This year, the museum will have to subsist on local government funds and donations.

As Jason Garcia of Seeking Rents first noted, the Miami Military Museum itself — or someone who works there — may have been a significant client of former state Sen. Frank Artiles, who secured millions for the center while in Tallahassee.

Artiles, a retired Marine, is now a major subject in a “ghost candidate” scandal that last year saw incumbent Democratic Sen. José Javier Rodríguez lose by just 34 votes to Republican Sen. Ileana Garcia.

According to a report by the Orlando Sentinel, records obtained by investigators in the case include communications from a person who identified him or herself as a retired Navy officer and professor.

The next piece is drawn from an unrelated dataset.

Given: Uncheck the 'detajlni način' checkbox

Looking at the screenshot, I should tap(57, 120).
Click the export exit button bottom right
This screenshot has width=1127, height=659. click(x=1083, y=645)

That person allegedly paid Artiles’ consulting firm, Atlas Consultants, $7,500 a month for “marketing” and “budget consulting.”

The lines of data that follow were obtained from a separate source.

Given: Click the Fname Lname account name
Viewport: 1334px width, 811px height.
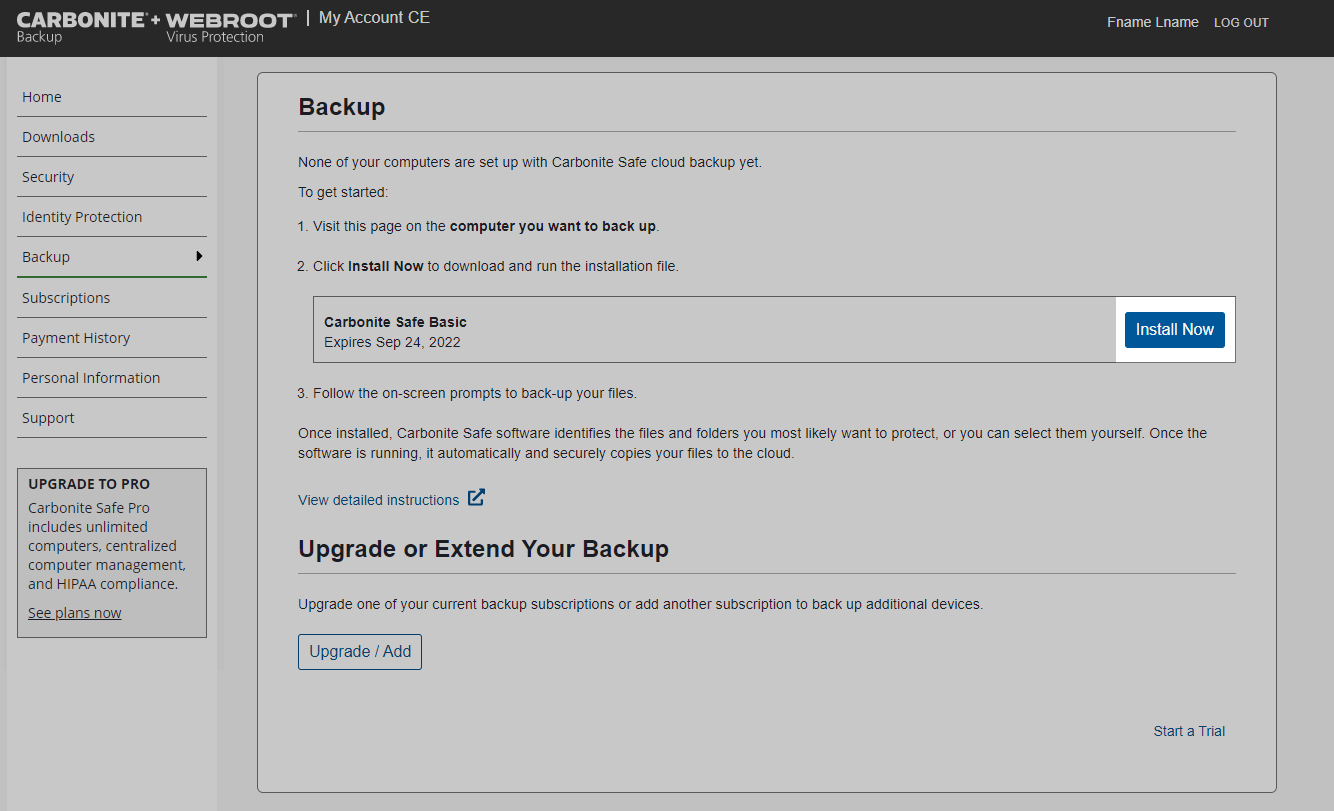Looking at the screenshot, I should (x=1152, y=22).
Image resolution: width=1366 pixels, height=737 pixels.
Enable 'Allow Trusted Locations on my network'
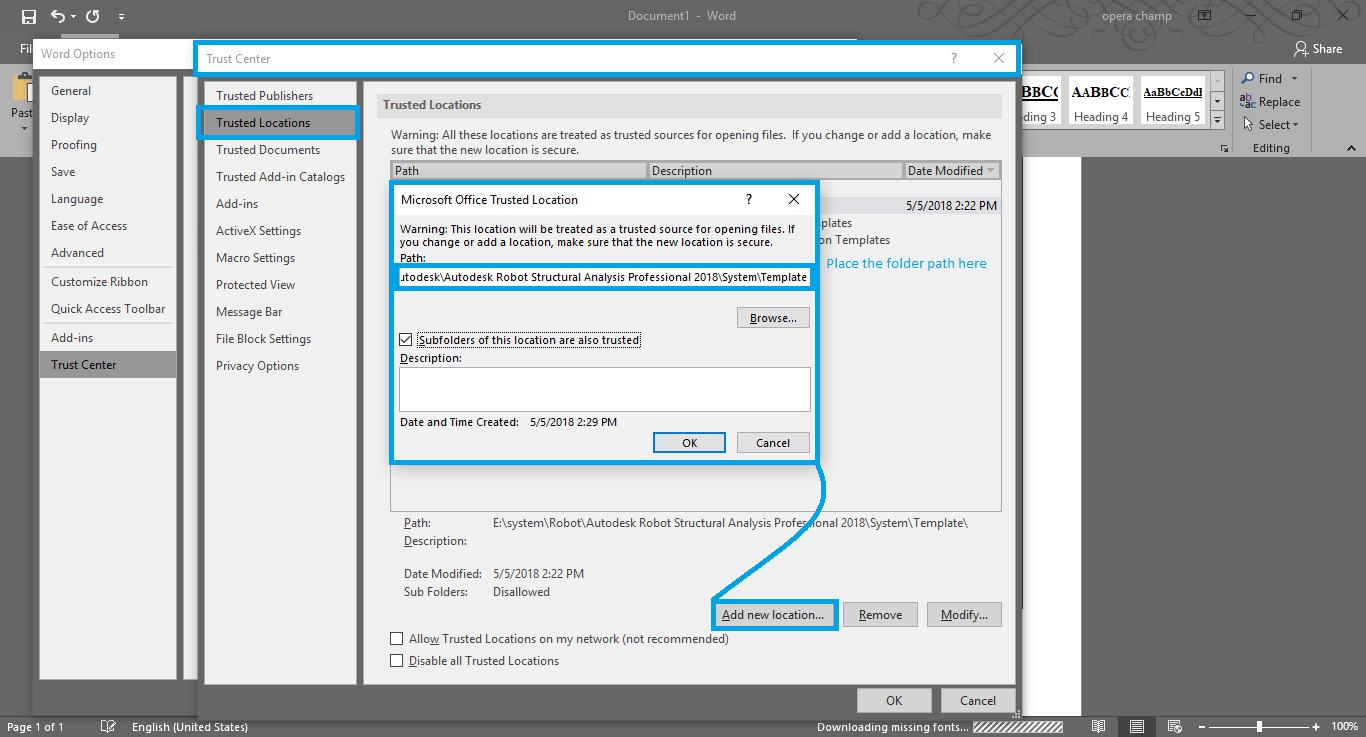397,638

“I do not want unwanted scrutiny or media attention for any issue the museum has no involvement in,” the person wrote in an email to Circuit Judge Adriana Fajardo Orshan, asking for confidentiality.

The executive director of the Miami Military Museum is Anthony Atwood, a retired Navy chief warrant officer and an adjunct faculty member at Florida International University. He also runs its nonprofit fundraising arm, Friends of the Military Museum of South Florida at NAS Richmond.